Quando ero a Londra, una delle questioni che più venivano dibattute all’interno delle Direzioni Risorse Umane delle grandi aziende era quella di come reagire alla discriminazione di un dipendente da parte di un cliente. Cosa si fa, ci si chiedeva, se un cliente – e i nostri clienti erano enormi: multinazionali, fondi sovrani, talvolta direttamente il Tesoro di molti governi – discrimina la persona che mandiamo a rappresentare la banca? Se un fondo sovrano arabo rifiutasse per esempio di operare e di relazionarsi con una nostra “relationship manager” donna, cosa decideremmo di fare?
L’interrogativo mi è venuto in mente leggendo sul Corriere questa mattina del braccio di ferro tra Francia e Vaticano sull’ambasciatore designato di Parigi presso la Santa Sede, Laurent Stefanini: bravissimo e perfetto per l’incarico per universale riconoscimento, ma gay. Pare che il Papa in persona lo abbia convocato per comunicargli a quattr’occhi che da Oltretevere il gradimento nei suoi confronti non giungerà mai.

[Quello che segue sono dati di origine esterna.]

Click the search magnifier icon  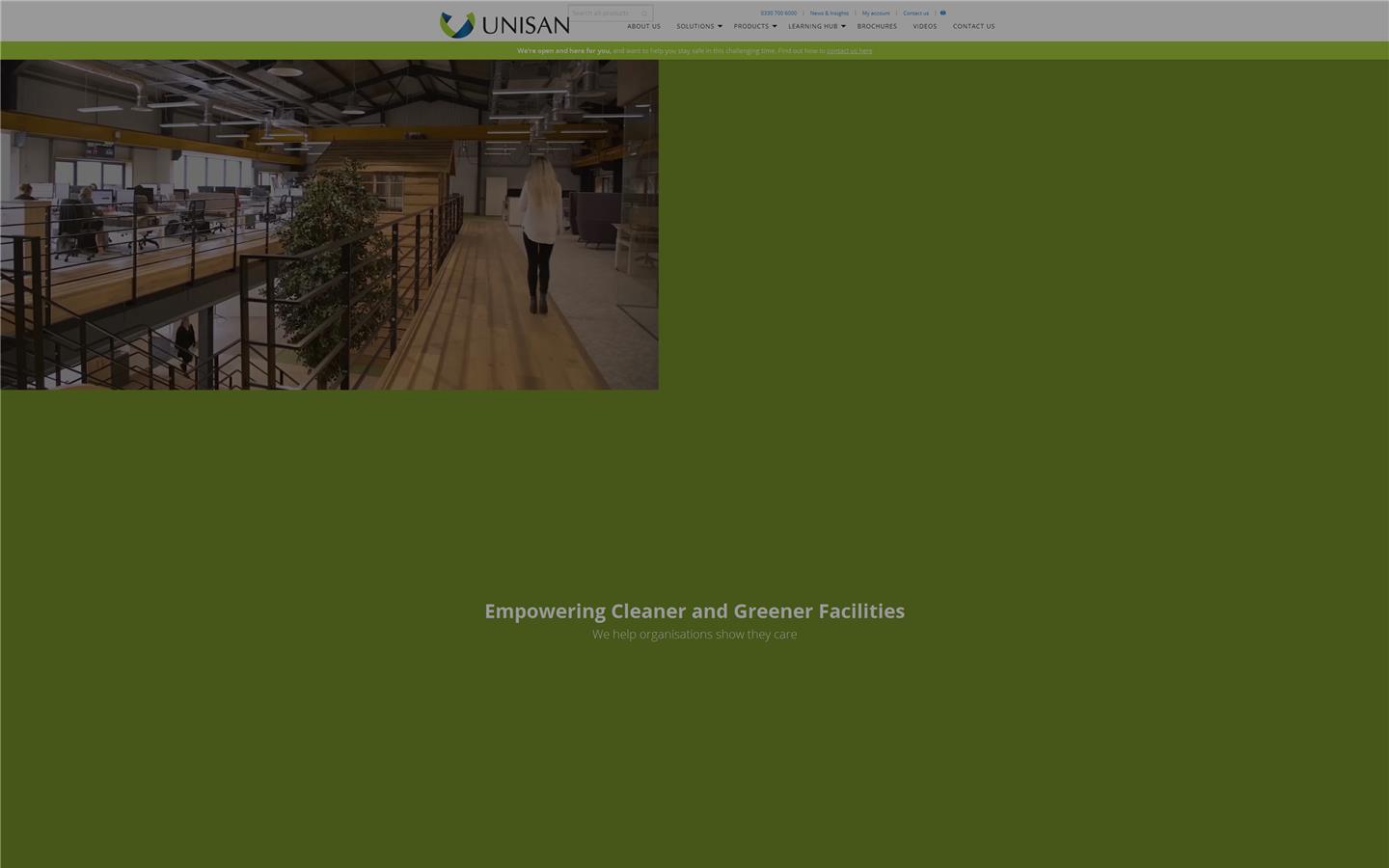(x=644, y=14)
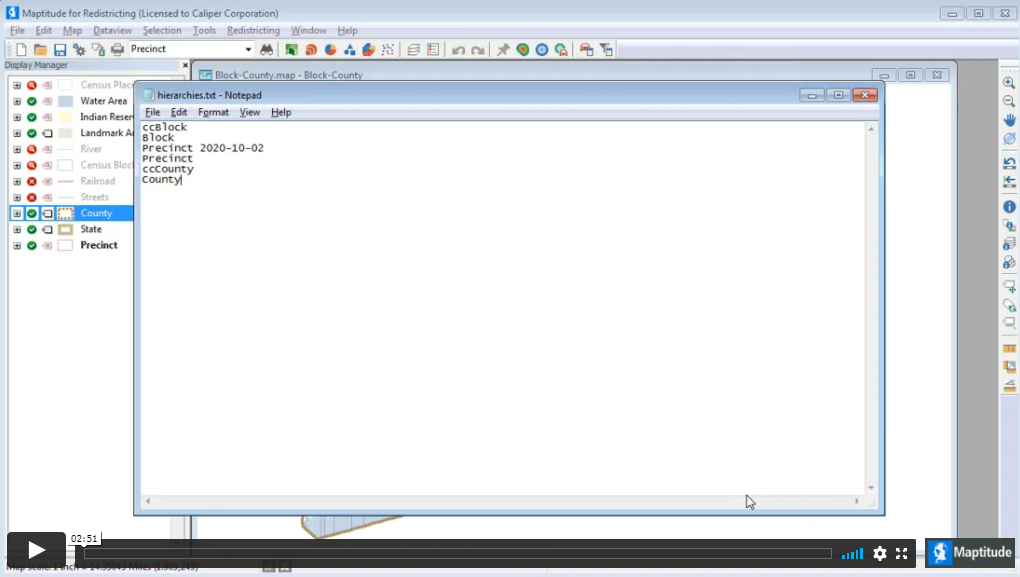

Nel chiedermi cosa deciderà di fare François Hollande, se tenere il punto o cedere alla decisione di Francesco, mi sono dunque ricordato di quale sarebbe stata secondo deontologia professionale l’unica risposta possibile al mio Direttore Generale se fossi stato il Direttore Risorse Umane e mi fosse stato chiesto come procedere in un caso del genere. “Noi scegliamo sempre la persona migliore per l’incarico, senza discriminazioni e indipendentemente dalle sue caratteristiche personali – gli avrei detto – e questo è un tratto costitutivo della nostra cultura aziendale. Se il cliente si rifiuta di trattare con un nostro dipendente, Direttore, noi non scegliamo in nessun caso di perdere la nostra identità. Preferiamo perdere il cliente.”